Pick the lines holding the string "target" out of the records and copy them.

__________

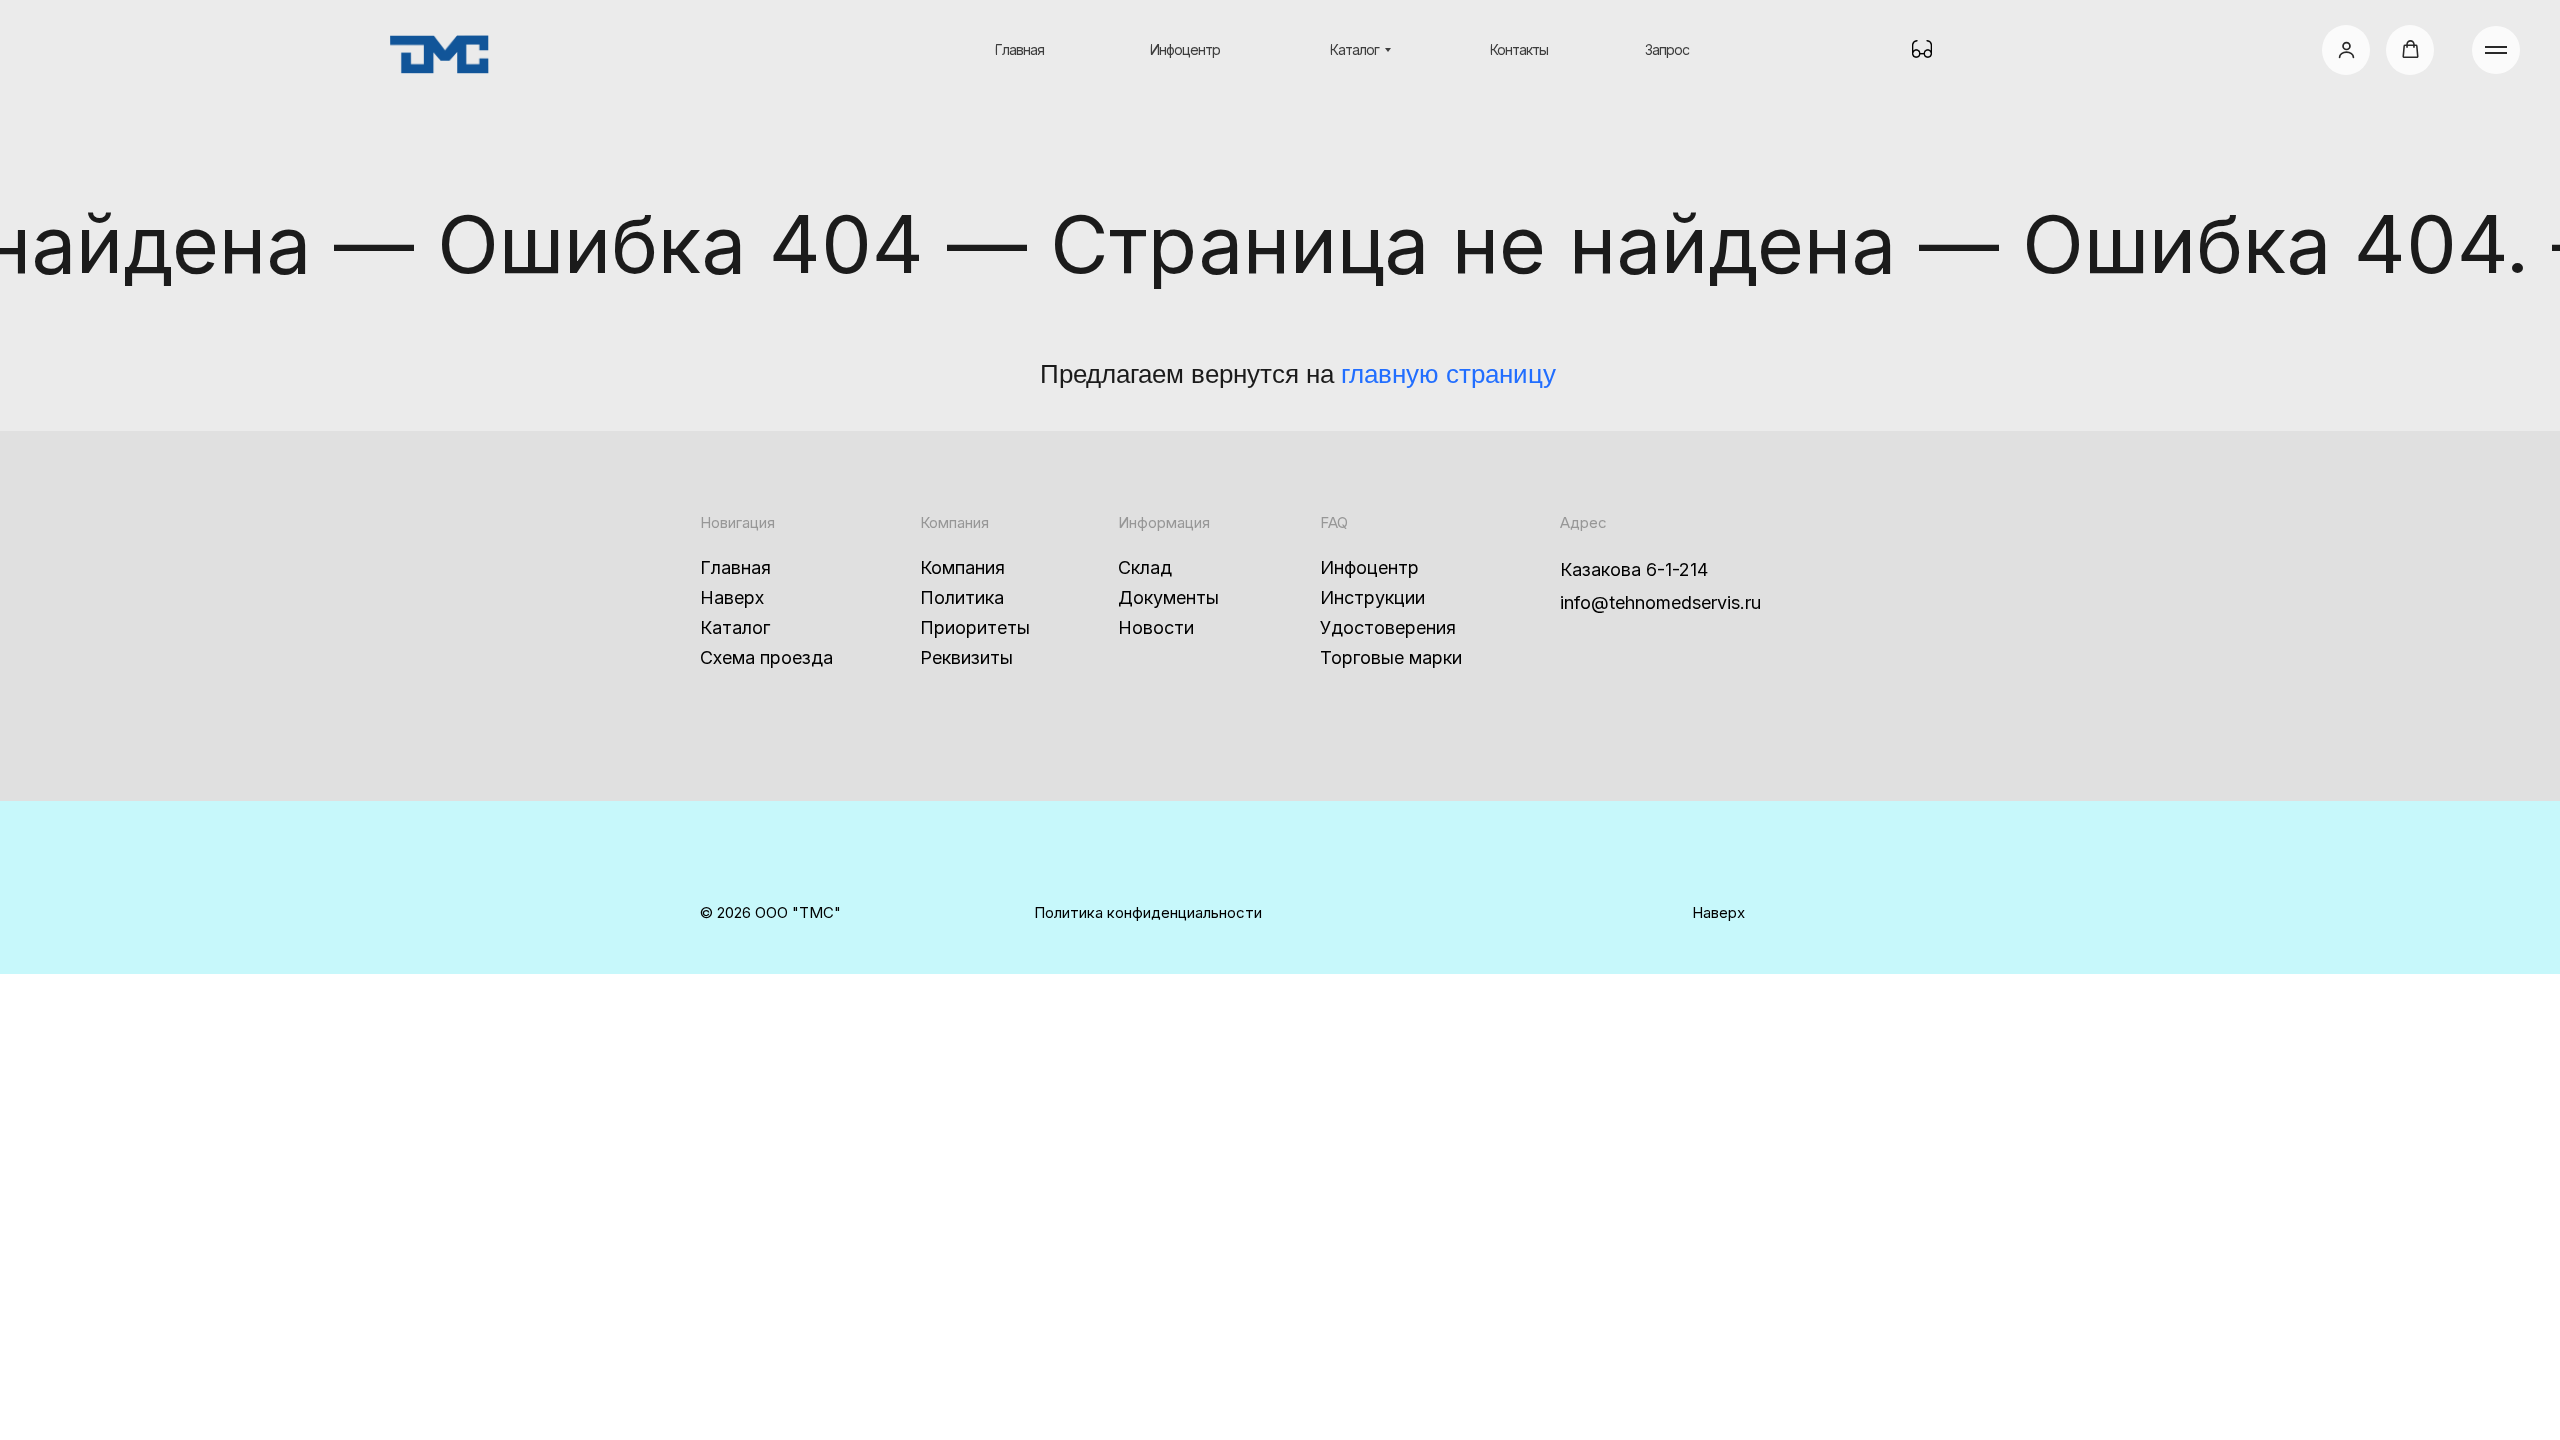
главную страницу (1448, 374)
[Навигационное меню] (2496, 50)
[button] (2346, 49)
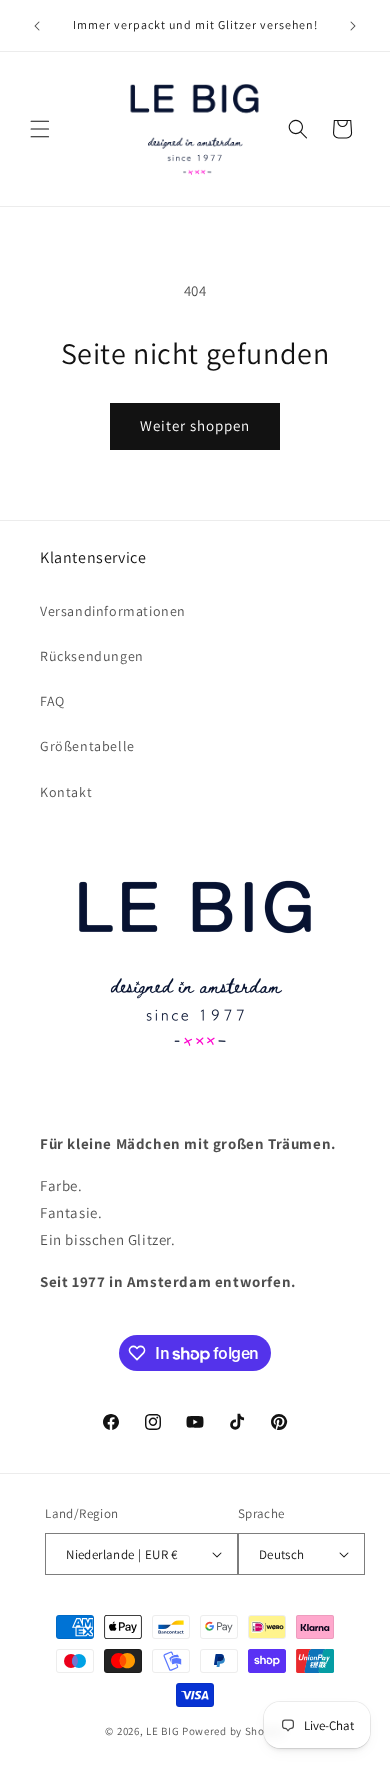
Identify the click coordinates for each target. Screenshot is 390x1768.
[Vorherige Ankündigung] (37, 26)
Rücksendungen (92, 656)
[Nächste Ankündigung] (353, 26)
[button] (40, 129)
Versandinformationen (113, 611)
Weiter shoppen (195, 425)
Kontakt (66, 792)
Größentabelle (87, 746)
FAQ (52, 701)
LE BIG (162, 1731)
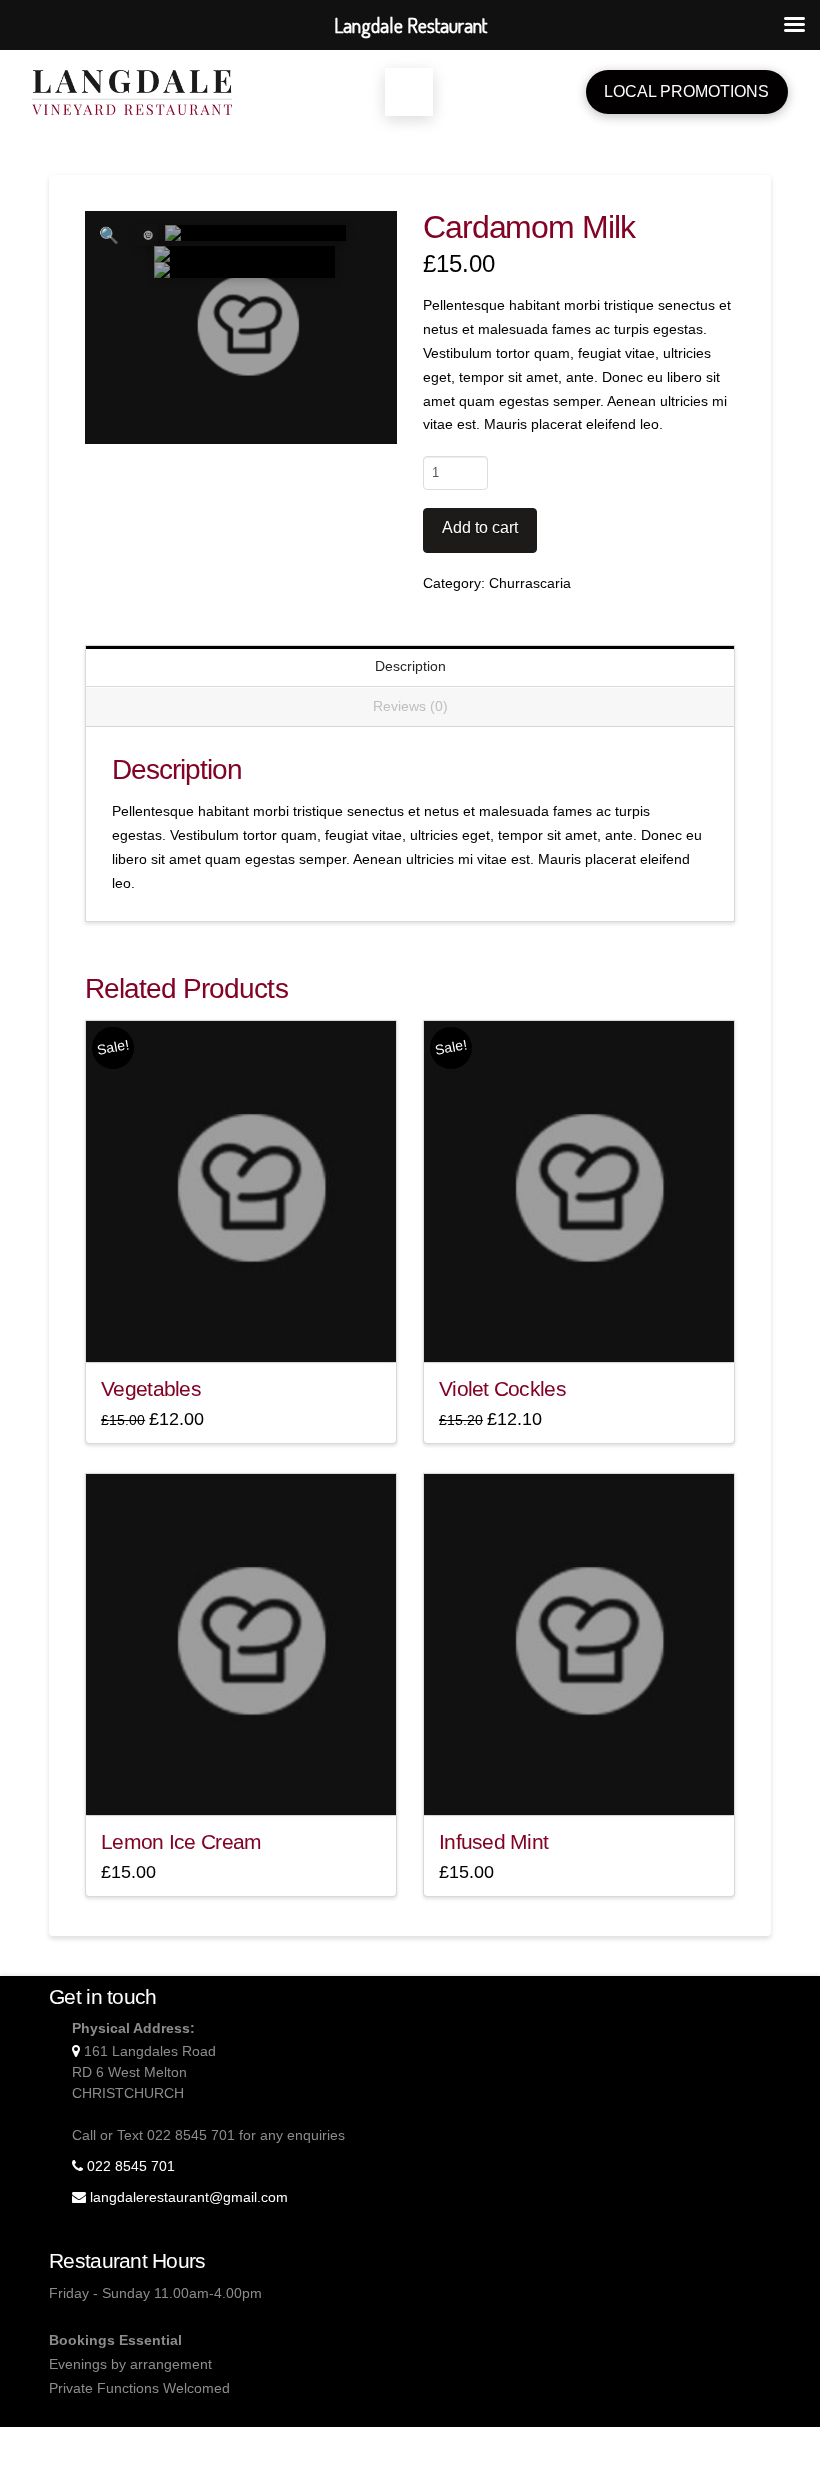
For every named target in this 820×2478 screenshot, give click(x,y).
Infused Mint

__________

_YOUR RESPONSE:_
Identify the click coordinates for each target. Screenshot is 390x1768.
For every named target in this 820×2478 screenshot, give click(x,y).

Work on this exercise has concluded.